Я представил закованных в кандалы бородатых узников. Они томились в кремлевских застенках по несправедливой прихоти царя, обезумевшего от ненависти ко всему миру. Раззадоривая прибаутками свое изуверское удальство, Фома подвергал их мучительным пыткам.

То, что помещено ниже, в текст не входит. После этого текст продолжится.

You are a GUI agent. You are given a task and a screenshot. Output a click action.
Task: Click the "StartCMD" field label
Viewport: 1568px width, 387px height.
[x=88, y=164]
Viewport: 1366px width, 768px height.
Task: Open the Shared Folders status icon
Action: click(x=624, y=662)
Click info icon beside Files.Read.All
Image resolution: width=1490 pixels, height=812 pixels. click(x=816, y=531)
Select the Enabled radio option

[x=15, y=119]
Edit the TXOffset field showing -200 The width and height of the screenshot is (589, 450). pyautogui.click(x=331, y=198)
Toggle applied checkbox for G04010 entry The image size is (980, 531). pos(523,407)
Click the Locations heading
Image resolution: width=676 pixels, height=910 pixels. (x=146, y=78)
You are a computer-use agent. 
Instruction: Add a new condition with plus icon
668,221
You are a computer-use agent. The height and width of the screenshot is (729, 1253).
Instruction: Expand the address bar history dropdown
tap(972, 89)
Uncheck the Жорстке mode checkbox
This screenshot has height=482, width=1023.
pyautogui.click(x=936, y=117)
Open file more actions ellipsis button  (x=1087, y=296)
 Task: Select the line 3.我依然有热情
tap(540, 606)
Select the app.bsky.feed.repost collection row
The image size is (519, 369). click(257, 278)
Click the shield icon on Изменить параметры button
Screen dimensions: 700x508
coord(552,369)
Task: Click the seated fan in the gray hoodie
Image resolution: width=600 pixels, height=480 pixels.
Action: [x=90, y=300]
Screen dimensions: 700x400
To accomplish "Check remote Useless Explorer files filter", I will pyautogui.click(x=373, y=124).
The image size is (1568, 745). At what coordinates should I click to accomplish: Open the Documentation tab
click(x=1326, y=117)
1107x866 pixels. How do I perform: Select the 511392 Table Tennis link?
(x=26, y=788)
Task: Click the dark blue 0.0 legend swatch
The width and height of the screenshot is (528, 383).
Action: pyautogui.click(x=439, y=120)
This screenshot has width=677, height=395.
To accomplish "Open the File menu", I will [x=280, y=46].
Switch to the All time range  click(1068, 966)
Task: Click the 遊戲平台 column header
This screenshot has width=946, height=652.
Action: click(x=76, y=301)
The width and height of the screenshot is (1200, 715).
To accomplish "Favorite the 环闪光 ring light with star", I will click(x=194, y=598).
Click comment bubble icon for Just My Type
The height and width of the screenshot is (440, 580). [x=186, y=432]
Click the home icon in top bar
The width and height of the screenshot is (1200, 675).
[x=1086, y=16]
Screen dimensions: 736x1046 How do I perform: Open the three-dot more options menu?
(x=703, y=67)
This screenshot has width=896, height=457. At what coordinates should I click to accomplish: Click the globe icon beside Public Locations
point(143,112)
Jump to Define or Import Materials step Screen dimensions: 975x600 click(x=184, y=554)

Удерживаясь от оскала, я смотрел в его наглые глаза. Меня не остановило недавнее предупреждение: нельзя заглядывать в глаза сородичу, превосходящему тебя силой.
Фома проигнорировал вызов. Я был для него не соперником и не жертвой, а шутом. Мое неоднозначное поведение привлекло внимание его настоящего соперника. Ахтымбан встал справа от Фомы и перехватил мой взгляд.
Людмила оставила меня наедине с лучшими воинами стаи.